* Excerpted records
⁂

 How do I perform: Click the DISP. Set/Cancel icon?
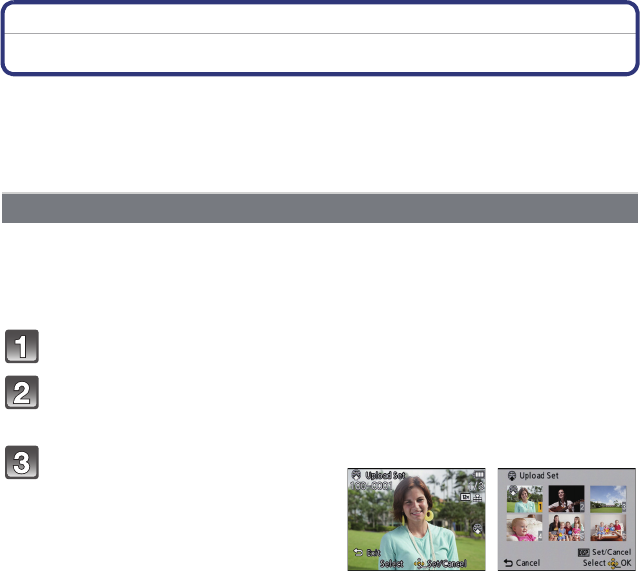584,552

⁂

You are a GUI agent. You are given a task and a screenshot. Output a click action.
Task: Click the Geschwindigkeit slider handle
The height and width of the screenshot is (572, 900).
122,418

⁂

Copy out every line of the listing above that contains the string "screenshot". Case matters.

You are a GUI agent. You are given a task and a screenshot. Output a click action.
The height and width of the screenshot is (572, 900).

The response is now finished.